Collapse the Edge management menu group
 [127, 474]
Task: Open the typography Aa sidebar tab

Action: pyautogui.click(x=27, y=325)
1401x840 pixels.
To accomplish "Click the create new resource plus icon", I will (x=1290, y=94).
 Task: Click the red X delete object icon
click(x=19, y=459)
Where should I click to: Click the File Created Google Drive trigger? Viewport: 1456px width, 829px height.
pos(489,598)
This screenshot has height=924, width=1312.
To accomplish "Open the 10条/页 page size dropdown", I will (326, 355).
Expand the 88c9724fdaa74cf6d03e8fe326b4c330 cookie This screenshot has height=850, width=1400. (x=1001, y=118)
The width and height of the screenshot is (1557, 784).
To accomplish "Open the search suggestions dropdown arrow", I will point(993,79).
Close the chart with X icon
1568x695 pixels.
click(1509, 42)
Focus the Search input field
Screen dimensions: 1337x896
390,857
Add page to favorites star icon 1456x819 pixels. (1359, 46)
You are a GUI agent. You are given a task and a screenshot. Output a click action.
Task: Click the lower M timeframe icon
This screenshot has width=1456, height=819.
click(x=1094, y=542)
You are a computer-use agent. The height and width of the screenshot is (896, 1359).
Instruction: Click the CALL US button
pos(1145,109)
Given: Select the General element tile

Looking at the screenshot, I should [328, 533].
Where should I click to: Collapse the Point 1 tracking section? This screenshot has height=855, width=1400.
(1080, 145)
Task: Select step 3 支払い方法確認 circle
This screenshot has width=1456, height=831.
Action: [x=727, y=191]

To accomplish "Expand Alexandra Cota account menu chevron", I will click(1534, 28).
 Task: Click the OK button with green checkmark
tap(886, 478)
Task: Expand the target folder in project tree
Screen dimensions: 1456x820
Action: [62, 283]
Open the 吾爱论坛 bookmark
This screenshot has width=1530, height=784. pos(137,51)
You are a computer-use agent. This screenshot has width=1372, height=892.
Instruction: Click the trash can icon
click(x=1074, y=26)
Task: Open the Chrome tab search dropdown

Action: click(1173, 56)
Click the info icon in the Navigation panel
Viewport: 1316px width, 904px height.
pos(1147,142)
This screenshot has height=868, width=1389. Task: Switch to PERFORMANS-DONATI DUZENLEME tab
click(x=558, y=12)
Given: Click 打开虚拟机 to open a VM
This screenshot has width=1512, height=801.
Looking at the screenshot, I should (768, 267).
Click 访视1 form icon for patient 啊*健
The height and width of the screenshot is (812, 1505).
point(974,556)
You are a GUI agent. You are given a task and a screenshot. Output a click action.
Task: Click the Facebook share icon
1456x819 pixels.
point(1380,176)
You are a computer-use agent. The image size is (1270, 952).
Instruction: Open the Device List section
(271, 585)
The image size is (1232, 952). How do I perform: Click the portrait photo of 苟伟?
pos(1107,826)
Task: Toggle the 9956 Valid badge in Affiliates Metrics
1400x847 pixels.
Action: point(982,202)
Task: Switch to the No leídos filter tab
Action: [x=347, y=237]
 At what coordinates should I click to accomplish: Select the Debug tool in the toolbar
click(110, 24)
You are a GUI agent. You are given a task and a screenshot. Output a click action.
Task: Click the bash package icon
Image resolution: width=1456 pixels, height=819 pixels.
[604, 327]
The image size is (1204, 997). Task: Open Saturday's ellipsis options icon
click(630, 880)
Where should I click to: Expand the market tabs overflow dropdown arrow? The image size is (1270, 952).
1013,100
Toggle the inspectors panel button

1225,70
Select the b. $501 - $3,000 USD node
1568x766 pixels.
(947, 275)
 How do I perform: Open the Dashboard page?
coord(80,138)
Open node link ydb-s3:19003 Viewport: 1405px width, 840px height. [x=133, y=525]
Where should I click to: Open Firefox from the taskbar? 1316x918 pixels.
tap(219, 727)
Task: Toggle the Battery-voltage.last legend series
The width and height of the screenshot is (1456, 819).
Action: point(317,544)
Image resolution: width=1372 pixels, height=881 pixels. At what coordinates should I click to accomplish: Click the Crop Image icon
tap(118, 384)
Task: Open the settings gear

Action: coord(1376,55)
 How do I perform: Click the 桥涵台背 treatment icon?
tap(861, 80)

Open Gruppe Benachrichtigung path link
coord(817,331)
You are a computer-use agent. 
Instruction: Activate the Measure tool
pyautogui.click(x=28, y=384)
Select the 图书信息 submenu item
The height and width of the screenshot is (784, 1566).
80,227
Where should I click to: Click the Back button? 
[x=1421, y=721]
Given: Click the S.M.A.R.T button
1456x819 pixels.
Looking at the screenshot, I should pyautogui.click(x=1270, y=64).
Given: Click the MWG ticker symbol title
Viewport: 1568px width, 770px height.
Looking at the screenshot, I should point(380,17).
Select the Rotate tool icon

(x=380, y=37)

______

ABOUT THIS EXERCISE:
Pull every line with "computer" from the records.

SOLUTION:
You are a computer-use agent. The height and width of the screenshot is (896, 1359).
You are a computer-use agent. This screenshot has width=1372, height=892.
You are a computer-use agent. The image size is (1270, 952).
You are a computer-use agent. 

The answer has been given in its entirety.